Encourage women considering pregnancy to schedule a visit to discuss preconception health and the optimization of maternal and fetal outcomes.
Take advantage of episodic visits to identify health risks, offer related interventions and encourage positive health behaviours prior to conception.
Encourage all women and men of reproductive age to develop a reproductive-life plan, whether they intend to have children or not.
Recommend a daily multivitamin containing 400 mcg (0.4 mg) of folic acid for all women of reproductive age who could become pregnant, and discuss risk factors that may warrant a higher dose.
Ensure that immunizations are complete and up-to-date, using immunization history or serological testing for routinely recommended adult vaccines and those for which pregnancy requires specific screening.
Review all medications for their potential teratogenicity and counsel women about the potential impact on a pregnancy, regardless of their plans to conceive.
Discuss the effects of alcohol in pregnancy and encourage abstinence leading up to and during pregnancy.
Promote smoking cessation.
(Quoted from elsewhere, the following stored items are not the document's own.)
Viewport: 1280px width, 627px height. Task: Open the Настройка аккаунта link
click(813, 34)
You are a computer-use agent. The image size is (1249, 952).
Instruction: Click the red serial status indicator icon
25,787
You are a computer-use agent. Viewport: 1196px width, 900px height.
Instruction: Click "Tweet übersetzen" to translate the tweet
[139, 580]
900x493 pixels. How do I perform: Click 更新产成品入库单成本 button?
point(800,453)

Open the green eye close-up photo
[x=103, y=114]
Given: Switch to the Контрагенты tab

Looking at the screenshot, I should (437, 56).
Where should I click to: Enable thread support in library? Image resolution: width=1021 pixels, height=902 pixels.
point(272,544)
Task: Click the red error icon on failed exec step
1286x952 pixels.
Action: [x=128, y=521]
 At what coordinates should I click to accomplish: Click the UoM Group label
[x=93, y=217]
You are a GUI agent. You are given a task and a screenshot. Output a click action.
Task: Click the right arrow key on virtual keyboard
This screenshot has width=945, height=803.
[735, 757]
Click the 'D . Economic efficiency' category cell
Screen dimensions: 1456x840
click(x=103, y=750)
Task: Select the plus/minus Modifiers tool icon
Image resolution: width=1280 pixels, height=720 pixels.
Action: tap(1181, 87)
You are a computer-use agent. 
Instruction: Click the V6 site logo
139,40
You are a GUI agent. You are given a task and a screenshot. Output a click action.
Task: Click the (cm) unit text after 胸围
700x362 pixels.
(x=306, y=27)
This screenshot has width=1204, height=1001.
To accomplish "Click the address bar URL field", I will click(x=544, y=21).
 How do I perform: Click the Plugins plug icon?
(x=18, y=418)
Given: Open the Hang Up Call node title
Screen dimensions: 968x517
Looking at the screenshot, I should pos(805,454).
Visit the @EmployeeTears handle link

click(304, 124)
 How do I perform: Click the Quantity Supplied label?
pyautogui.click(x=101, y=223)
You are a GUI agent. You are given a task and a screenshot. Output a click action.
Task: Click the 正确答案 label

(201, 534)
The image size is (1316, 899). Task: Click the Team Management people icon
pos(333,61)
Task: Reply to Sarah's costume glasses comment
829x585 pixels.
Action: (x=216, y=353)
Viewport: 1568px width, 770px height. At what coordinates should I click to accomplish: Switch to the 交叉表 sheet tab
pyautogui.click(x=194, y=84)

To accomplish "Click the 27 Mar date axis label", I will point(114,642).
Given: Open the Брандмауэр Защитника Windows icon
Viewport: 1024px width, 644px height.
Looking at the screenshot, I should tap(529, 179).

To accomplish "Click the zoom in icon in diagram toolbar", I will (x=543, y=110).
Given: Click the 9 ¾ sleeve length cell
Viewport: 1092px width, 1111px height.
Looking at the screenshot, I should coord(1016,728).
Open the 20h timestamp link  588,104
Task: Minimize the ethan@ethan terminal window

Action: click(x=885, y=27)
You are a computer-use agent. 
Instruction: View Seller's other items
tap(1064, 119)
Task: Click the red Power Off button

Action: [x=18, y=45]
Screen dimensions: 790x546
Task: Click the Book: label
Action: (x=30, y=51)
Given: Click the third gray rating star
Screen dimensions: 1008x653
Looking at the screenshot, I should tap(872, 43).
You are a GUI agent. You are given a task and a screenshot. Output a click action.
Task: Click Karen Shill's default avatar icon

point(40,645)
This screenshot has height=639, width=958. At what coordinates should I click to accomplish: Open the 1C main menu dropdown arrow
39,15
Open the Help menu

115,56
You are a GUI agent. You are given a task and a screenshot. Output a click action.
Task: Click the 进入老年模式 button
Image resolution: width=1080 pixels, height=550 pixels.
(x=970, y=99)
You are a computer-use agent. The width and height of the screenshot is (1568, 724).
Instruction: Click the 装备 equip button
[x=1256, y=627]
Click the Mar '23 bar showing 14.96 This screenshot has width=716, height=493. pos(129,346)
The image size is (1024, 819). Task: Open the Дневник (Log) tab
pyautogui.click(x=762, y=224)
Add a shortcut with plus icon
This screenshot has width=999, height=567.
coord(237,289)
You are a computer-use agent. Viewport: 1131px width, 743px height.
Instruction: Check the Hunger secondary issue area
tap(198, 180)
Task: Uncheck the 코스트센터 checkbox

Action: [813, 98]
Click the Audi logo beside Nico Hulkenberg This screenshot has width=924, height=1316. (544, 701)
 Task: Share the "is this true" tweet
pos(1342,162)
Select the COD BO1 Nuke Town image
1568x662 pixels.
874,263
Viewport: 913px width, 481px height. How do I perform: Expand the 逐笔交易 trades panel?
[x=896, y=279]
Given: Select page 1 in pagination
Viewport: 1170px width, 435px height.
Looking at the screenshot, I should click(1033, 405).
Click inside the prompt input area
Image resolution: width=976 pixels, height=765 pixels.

Prepregnancy is the ideal time to stop smoking in order to prevent adverse perinatal outcomes associated with maternal smoking.
Encourage progress towards healthier weights in women who are underweight, overweight or obese. Adverse perinatal and maternal outcomes can be reduced with appropriate preconception weight gain or loss.
Screen for elevated sexually transmitted infection (STI) risk factors. Identifying an infection before conception allows for timely treatment and prevention of transmission during pregnancy and birth.
Optimize chronic medical conditions prior to conception to improve perinatal and maternal outcomes.
Encourage 18 to 24 month intervals between completed pregnancies. Both shorter and longer IPIs have been associated with an increased risk of adverse maternal and newborn outcomes.